Objective: To develop an LC-MS/MS method for the determination of pseudo-ginsenoside GQ in human plasma. Methods: The plasma samples were extracted with ethyl acetate after addition of internal standard,and then analyzed with Waters Xevo TQS LC-MS/MS system.The analytical column was Poroshell 120 EC C₈(2.1 mm×50 mm,2.7 μm)and the column temperature was set at 40℃.The mobile phase was composed of methanol-10 mmol·L^-1 ammonium acetate in water(80: 20)and the flow rate was 0.3 mL·min^-1.Detection was performed with multiple reactions monitoring(MRM)using negative electrospray ionization(ESI).
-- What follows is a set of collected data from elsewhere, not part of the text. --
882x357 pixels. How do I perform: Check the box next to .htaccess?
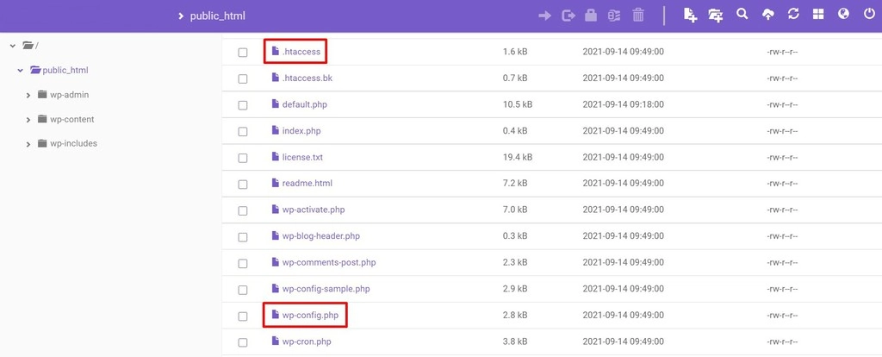[243, 53]
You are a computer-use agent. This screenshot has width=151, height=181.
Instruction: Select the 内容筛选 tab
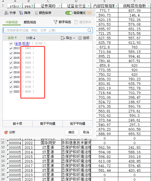(12, 22)
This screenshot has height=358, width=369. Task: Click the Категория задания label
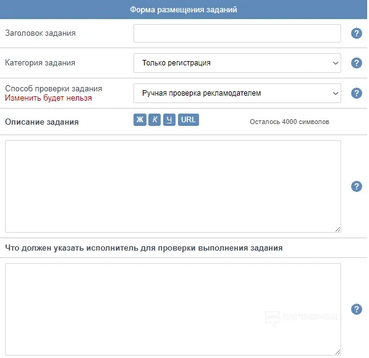(40, 63)
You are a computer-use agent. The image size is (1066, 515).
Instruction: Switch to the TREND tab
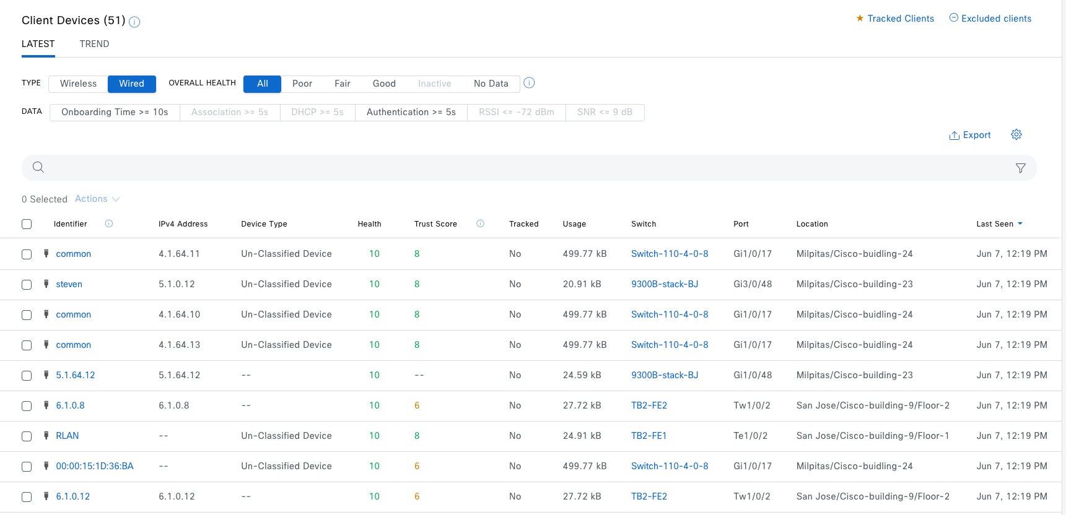(94, 44)
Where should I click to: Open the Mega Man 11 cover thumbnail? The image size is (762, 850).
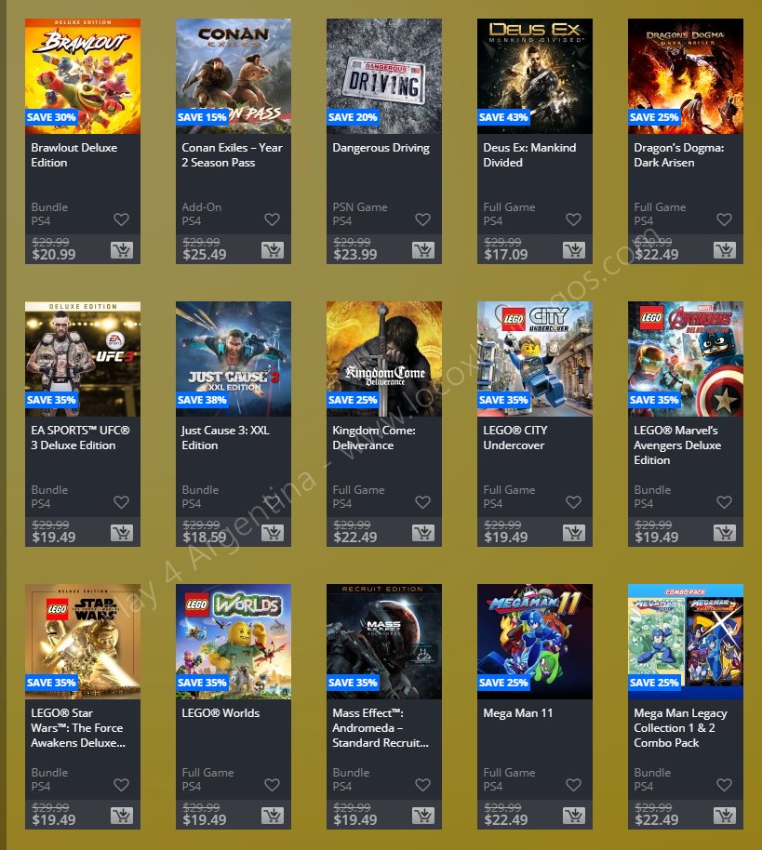coord(535,642)
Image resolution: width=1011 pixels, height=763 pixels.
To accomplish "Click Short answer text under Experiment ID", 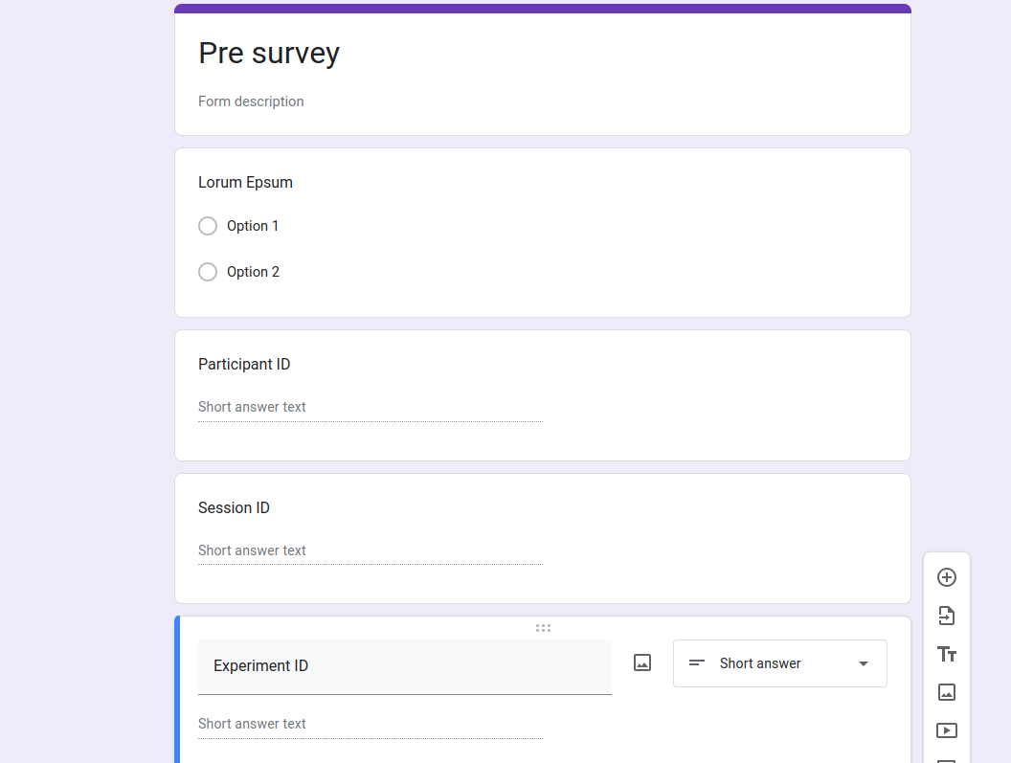I will [x=252, y=724].
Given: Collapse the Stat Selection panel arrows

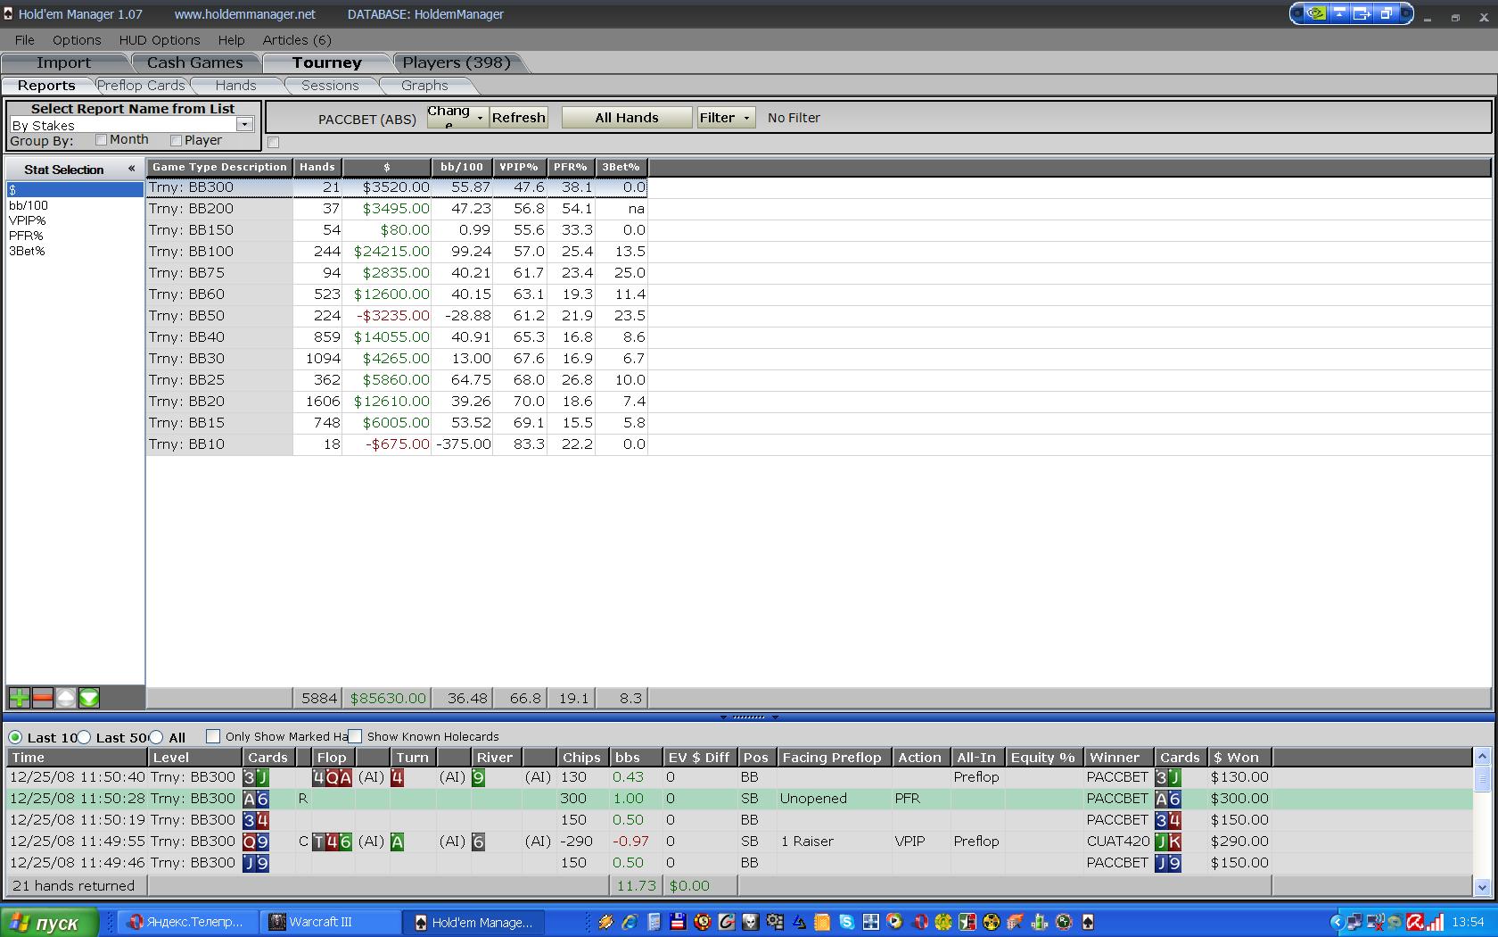Looking at the screenshot, I should [131, 169].
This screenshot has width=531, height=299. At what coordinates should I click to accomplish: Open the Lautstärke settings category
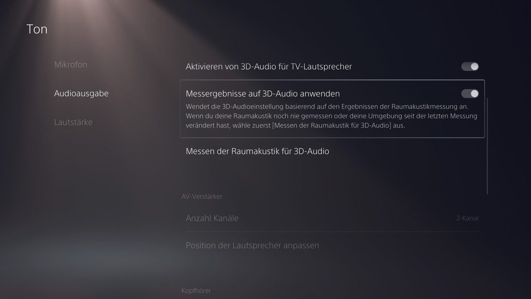[73, 122]
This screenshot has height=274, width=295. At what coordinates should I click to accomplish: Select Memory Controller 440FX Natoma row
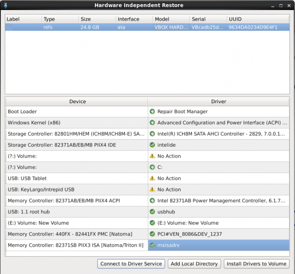[77, 234]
Results: The calibration curve was linear over the concentration range of 2.500-5 000 ng·mL^-1.The lower limit of quantification was 2.500 ng·mL^-1.Inter-and intra-day precisions were less than 15% and accuracy was within 85%-115%.Extraction recoveries were around 9%-11% and matrix effects were around 66%-73%.The analytes were proved to be stable.The pharmacokinetic results manifested that after the intravenous infusion of pseudo-ginsenoside GQ of 120 mg qd.for consecutive 5 days,the t_max was 2 h and the t_1/2 was about 10 h.The main pharmacokinetic parameters were basically the same between day 1 and day 5.The accumulation coefficient for R_Cmax was 0.964±0.099 and that for R_AUC was 0.965±0.181,both of which were close to 1. Conclusion: This method is applicable to the pharmacokinetic study of pseudo-ginsenoside GQ in humans.With the dosage regimen in this paper,no obvious accumulation was observed and no significant changes were seen in human pharmacokinetics after multiple administrations of pseudo-ginsenoside GQ.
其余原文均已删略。